→ **Directions for this task**
Please retype all of the data below, word for word.

※ ※ ※

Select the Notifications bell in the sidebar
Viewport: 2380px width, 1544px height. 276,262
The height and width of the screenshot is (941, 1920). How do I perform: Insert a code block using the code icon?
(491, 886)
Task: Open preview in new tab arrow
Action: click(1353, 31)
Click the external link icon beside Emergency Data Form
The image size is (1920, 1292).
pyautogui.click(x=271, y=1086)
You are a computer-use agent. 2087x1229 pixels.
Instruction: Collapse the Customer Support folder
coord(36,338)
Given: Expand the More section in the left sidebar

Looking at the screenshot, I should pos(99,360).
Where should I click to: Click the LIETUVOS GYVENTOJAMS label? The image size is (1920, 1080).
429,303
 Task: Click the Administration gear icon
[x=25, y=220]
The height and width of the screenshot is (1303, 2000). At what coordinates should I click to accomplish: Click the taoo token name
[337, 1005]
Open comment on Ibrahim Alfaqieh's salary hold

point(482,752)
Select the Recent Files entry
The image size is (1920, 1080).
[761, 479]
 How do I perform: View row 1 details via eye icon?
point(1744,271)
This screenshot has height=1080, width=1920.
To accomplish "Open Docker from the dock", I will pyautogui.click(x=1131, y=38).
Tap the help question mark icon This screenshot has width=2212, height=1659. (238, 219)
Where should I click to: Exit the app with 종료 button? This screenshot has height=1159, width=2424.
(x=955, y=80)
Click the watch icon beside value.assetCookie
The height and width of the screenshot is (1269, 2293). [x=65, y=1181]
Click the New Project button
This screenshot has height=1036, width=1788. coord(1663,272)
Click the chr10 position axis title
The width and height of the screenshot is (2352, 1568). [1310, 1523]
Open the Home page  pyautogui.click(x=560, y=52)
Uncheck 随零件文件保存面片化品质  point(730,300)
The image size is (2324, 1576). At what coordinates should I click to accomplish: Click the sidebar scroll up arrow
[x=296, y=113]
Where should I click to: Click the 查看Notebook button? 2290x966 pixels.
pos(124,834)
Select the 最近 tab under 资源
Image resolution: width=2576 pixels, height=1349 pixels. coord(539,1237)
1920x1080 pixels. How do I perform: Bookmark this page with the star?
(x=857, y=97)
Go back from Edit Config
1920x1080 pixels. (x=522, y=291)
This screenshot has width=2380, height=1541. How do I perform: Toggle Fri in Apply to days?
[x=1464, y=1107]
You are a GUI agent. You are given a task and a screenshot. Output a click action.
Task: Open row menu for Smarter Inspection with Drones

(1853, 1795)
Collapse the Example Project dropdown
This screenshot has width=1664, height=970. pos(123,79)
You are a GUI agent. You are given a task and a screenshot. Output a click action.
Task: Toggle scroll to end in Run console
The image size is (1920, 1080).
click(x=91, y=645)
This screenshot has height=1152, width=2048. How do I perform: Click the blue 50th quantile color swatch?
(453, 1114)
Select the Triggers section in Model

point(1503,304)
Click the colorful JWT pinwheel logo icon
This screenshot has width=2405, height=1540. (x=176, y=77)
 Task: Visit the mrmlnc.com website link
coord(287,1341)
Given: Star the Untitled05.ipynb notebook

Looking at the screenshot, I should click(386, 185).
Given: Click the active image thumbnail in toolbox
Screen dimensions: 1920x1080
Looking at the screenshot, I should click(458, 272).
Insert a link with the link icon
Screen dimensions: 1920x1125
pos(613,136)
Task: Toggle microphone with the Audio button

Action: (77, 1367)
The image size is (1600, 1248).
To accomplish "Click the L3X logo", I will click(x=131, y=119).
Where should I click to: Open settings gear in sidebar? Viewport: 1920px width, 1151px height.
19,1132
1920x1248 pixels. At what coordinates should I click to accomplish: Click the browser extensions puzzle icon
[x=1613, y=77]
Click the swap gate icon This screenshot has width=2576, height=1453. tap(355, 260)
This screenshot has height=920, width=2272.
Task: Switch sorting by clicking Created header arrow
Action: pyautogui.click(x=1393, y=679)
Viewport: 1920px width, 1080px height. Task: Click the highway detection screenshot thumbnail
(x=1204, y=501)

※ ※ ※

→ **Exercise result**
Select the Notifications bell in the sidebar
Viewport: 2380px width, 1544px height. 276,262
The height and width of the screenshot is (941, 1920). How do I perform: Insert a code block using the code icon?
(491, 886)
Task: Open preview in new tab arrow
Action: click(1353, 31)
Click the external link icon beside Emergency Data Form
The image size is (1920, 1292).
pyautogui.click(x=271, y=1086)
You are a computer-use agent. 2087x1229 pixels.
Instruction: Collapse the Customer Support folder
coord(36,338)
Given: Expand the More section in the left sidebar

Looking at the screenshot, I should pos(99,360).
Where should I click to: Click the LIETUVOS GYVENTOJAMS label? The image size is (1920, 1080).
429,303
 Task: Click the Administration gear icon
[x=25, y=220]
The height and width of the screenshot is (1303, 2000). At what coordinates should I click to accomplish: Click the taoo token name
[337, 1005]
Open comment on Ibrahim Alfaqieh's salary hold

point(482,752)
Select the Recent Files entry
The image size is (1920, 1080).
[761, 479]
 How do I perform: View row 1 details via eye icon?
point(1744,271)
This screenshot has height=1080, width=1920.
To accomplish "Open Docker from the dock", I will pyautogui.click(x=1131, y=38).
Tap the help question mark icon This screenshot has width=2212, height=1659. (238, 219)
Where should I click to: Exit the app with 종료 button? This screenshot has height=1159, width=2424.
(x=955, y=80)
Click the watch icon beside value.assetCookie
The height and width of the screenshot is (1269, 2293). [x=65, y=1181]
Click the New Project button
This screenshot has height=1036, width=1788. coord(1663,272)
Click the chr10 position axis title
The width and height of the screenshot is (2352, 1568). [1310, 1523]
Open the Home page  pyautogui.click(x=560, y=52)
Uncheck 随零件文件保存面片化品质  point(730,300)
The image size is (2324, 1576). At what coordinates should I click to accomplish: Click the sidebar scroll up arrow
[x=296, y=113]
Where should I click to: Click the 查看Notebook button? 2290x966 pixels.
pos(124,834)
Select the 最近 tab under 资源
Image resolution: width=2576 pixels, height=1349 pixels. coord(539,1237)
1920x1080 pixels. How do I perform: Bookmark this page with the star?
(x=857, y=97)
Go back from Edit Config
1920x1080 pixels. (x=522, y=291)
This screenshot has width=2380, height=1541. How do I perform: Toggle Fri in Apply to days?
[x=1464, y=1107]
You are a GUI agent. You are given a task and a screenshot. Output a click action.
Task: Open row menu for Smarter Inspection with Drones

(1853, 1795)
Collapse the Example Project dropdown
This screenshot has width=1664, height=970. pos(123,79)
You are a GUI agent. You are given a task and a screenshot. Output a click action.
Task: Toggle scroll to end in Run console
The image size is (1920, 1080).
click(x=91, y=645)
This screenshot has height=1152, width=2048. How do I perform: Click the blue 50th quantile color swatch?
(453, 1114)
Select the Triggers section in Model

point(1503,304)
Click the colorful JWT pinwheel logo icon
This screenshot has width=2405, height=1540. (x=176, y=77)
 Task: Visit the mrmlnc.com website link
coord(287,1341)
Given: Star the Untitled05.ipynb notebook

Looking at the screenshot, I should click(386, 185).
Given: Click the active image thumbnail in toolbox
Screen dimensions: 1920x1080
Looking at the screenshot, I should click(458, 272).
Insert a link with the link icon
Screen dimensions: 1920x1125
pos(613,136)
Task: Toggle microphone with the Audio button

Action: (77, 1367)
The image size is (1600, 1248).
To accomplish "Click the L3X logo", I will click(x=131, y=119).
Where should I click to: Open settings gear in sidebar? Viewport: 1920px width, 1151px height.
19,1132
1920x1248 pixels. At what coordinates should I click to accomplish: Click the browser extensions puzzle icon
[x=1613, y=77]
Click the swap gate icon This screenshot has width=2576, height=1453. tap(355, 260)
This screenshot has height=920, width=2272.
Task: Switch sorting by clicking Created header arrow
Action: pyautogui.click(x=1393, y=679)
Viewport: 1920px width, 1080px height. Task: Click the highway detection screenshot thumbnail
(x=1204, y=501)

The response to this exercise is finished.